Wheat: Second Guessing The USDA

US spring wheat ratings good/excellent fell one point from last week to 83%, but are still amongst the best since 1990, according to the USDA last night. The crop is slightly behind normal development at 52% headed, compared to 57% normally. Winter wheat harvesting is past hallway done at 54%, which is in line with normal. Harvesting in the top producing state of Kansas is now 84% complete. Good/excellent winter wheat fell one point to 63%.

Overall the US wheat crop is clearly looking in great shape. Last Friday, Informa pegged the all wheat yield at a record 45.9 bu/acre, fully two bushels ahead of the USDA. They also had 2010 US wheat production at 2.217 billion bushels, which is 150 million higher than the USDA, and now slightly ahead of last year despite the sharp acreage drop.
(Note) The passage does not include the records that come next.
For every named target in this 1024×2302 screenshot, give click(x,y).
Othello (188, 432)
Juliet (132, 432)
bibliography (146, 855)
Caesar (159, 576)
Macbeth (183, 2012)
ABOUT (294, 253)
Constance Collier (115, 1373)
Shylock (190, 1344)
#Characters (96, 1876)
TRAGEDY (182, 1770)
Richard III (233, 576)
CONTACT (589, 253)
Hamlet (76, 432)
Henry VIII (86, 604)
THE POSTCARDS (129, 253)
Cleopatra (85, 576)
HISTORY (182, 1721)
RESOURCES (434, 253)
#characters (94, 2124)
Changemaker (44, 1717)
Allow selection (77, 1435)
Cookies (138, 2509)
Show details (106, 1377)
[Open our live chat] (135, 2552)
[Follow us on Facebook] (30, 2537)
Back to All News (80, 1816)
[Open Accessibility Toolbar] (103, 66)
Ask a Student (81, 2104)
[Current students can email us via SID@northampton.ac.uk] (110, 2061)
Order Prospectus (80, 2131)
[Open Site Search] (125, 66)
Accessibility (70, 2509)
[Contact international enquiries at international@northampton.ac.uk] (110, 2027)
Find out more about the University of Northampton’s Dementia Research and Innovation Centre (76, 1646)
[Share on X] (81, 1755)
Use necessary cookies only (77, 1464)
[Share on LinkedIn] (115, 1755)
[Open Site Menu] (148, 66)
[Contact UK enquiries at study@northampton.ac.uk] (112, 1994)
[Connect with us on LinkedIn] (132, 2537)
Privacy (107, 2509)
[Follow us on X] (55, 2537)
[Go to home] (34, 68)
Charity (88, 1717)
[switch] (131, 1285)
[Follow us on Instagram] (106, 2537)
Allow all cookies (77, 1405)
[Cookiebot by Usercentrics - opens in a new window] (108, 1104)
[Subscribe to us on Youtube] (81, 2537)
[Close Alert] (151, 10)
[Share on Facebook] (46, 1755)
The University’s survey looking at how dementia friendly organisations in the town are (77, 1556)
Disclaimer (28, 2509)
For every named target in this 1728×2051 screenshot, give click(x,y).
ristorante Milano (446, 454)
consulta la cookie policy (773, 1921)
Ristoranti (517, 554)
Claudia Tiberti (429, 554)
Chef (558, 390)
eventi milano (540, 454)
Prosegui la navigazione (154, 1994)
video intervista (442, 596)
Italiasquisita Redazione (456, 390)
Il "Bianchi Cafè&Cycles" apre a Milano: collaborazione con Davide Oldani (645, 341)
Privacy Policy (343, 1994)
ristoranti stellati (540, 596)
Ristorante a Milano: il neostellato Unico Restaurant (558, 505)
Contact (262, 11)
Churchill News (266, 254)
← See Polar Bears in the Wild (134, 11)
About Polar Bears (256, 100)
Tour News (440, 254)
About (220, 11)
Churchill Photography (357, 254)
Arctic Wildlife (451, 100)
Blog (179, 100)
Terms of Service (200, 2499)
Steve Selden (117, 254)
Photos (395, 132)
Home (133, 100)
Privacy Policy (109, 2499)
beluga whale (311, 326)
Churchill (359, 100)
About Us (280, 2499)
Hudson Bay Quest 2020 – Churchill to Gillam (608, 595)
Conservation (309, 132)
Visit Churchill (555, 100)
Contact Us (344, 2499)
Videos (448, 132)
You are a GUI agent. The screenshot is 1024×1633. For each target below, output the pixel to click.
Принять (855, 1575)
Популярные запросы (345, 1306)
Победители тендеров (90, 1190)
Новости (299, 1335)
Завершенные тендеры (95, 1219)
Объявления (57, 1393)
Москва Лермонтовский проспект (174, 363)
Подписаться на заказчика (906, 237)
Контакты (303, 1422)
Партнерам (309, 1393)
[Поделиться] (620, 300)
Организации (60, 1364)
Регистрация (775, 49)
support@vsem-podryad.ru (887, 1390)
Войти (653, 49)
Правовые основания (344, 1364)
That sets the stage for the USDA to raise their US production estimates on Friday. They should also increase their ending stocks based on last week's numbers showing wheat stocks as of June 1 at 973 million bushels, which was 33 million bushel above the average trade estimate.

So, from a US wheat perspective, Friday's USDA report should be bearish. Although balancing the books is a pretty popular pastime in Washington, so don't go getting too surprised if they don't raise their domestic usage estimates also to compensate for last week's surprisingly low corn supplies. That might absorb some, if not most, of this extra US production.

The sixty million dollar question now seems to be what will they say for production elsewhere? In particular Russia, Kazakhstan, Europe, Canada and China. Certainly all but the last of those could see production estimates revised lower. Last month's numbers were 57.5 MMT, 17 MMT, 143 MMT, 24.5 MMT and 112 MMT respectively, you could easily make a case out for cutting at least 10 MMT off that little lot, but the USDA are famously slow at reacting to rapidly changing crop production prospects. It may well be that the Russian crop is only 50 MMT this year, but if it is the chances of the USDA reporting it at that on Friday are remote.

So even before the numbers are out, I'm already doubting their credibility, yet the market will react to the USDA's perception of things just like it always does. We might as well place bets on a couple of raindrops sliding down the window pane. Given the magnitude of the recent rises in European prices over the past week, booking a few profits ahead of Friday might be a good idea.